Posted: April 21st, 2010 | No Comments »

The CNIL, an independent administrative authority protecting privacy and personal data in France recently gave an indulgent opinion on the RATP (the major transit operator responsible for public transportation in Paris) exploitation of billboards that measure their audience with video images (see Dispositifs d’analyse du comportement des consommateurs : souriez, vous êtes comptés !). The commission in charge of the matter suggested a “risk of individual tracking”, but their technical investigation insured that the data collected where rightfully anonymized and neither recorded nor disclosed to third parties, nor even seen by different providers. Their analysis also covered the exploitation of the data emitted by mobile phones to estimate people frequentation of certain areas and came to the conclusion that their encryption processes used were irreversible therefore ensuring anonymity.
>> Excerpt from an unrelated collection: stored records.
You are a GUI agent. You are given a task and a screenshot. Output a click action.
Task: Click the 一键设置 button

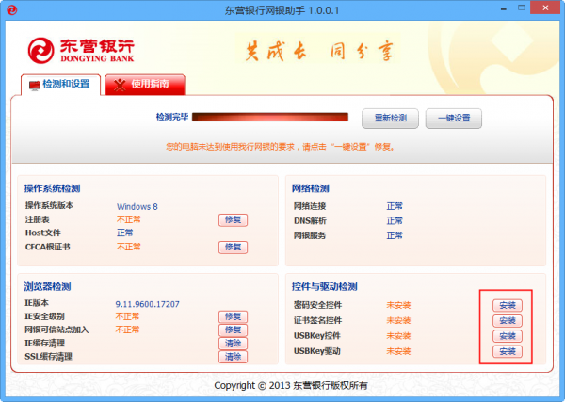(x=454, y=118)
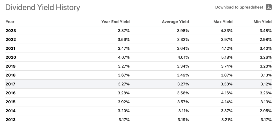Image resolution: width=278 pixels, height=127 pixels.
Task: Click the Min Yield column header
Action: (x=263, y=22)
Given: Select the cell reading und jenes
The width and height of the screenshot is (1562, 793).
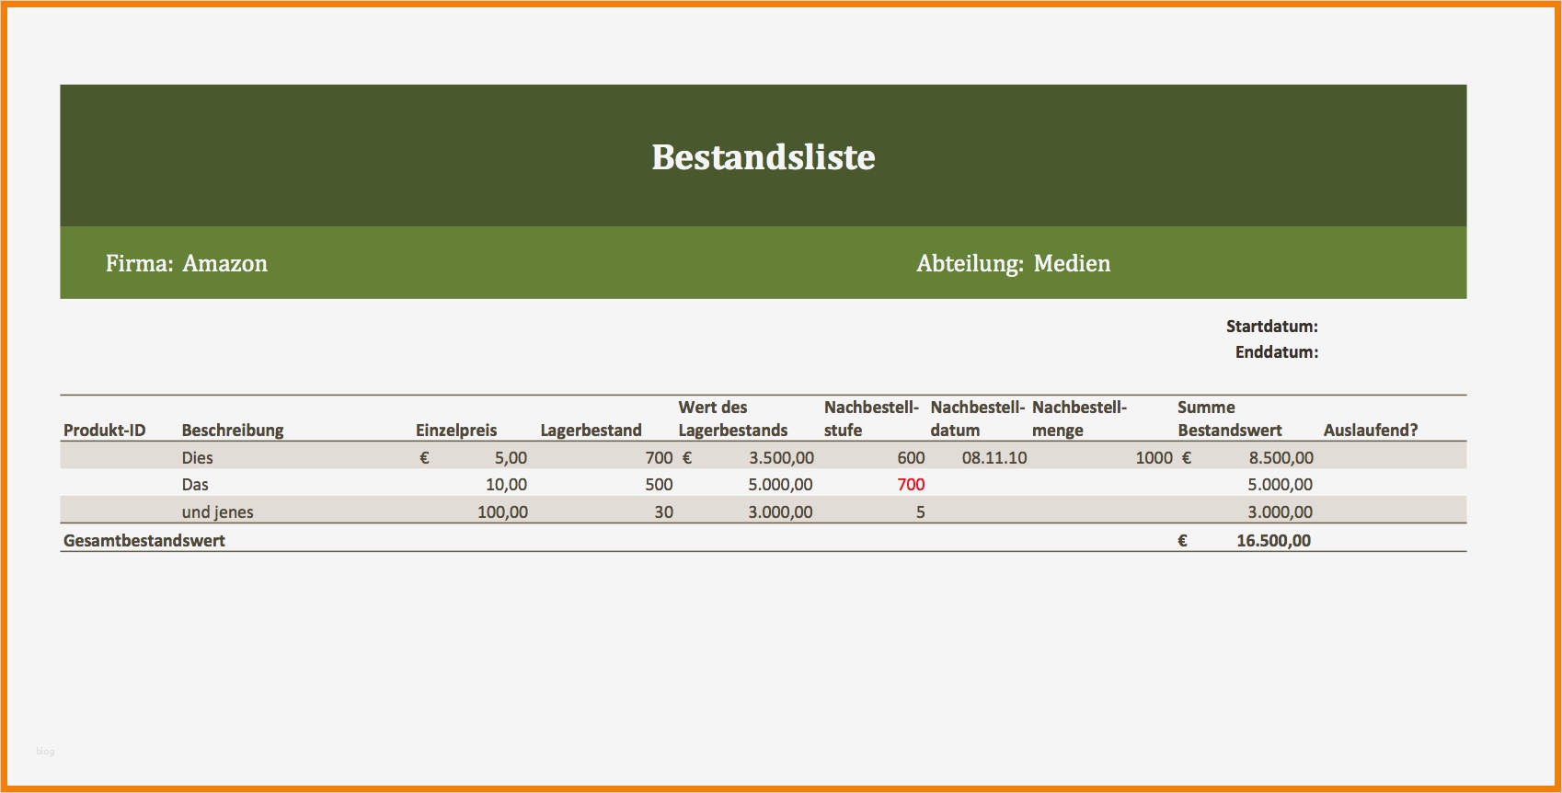Looking at the screenshot, I should tap(217, 511).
The technical understanding of watchdog institutions is utterly precious to aliment and frame the debate on the exploitation of digital footprints. However, this news made me wonder whether the methods of the CNIL are not eventually counter-productive. Indeed its technical analysis of the matter is opaque and the measures not clearly formulated, raising speculations on its partisanship and seriousness. The lack of details on the types of data collected, the algorithms and anonymization process deployed by RATP forces citizens to depend on the sole CNIL to defend their rights.

In the days of sensors and crawlers intertwined with digital services, every single algorithm and data source that touch the common good should be scrutinized (like we do for every element of society). Nevertheless, I would argue that the different actors – including watchdogs – should contribute as part of a transparent process with an accountable set of rules. In this society made of multiple “oligopticons”, the concern is not only to make things visible (as argued for the panopticon), but rather to continue dealing the the opacity of information and politics (see In my World Information City Doggie Bag)

Why do I blog this: Keeping track of the evolution of the debate on the fair use of digital footprints (see The Application and Management of Personal Electronic Information).

Cameras
Camera embedded in a poster in Le Louvre, Paris.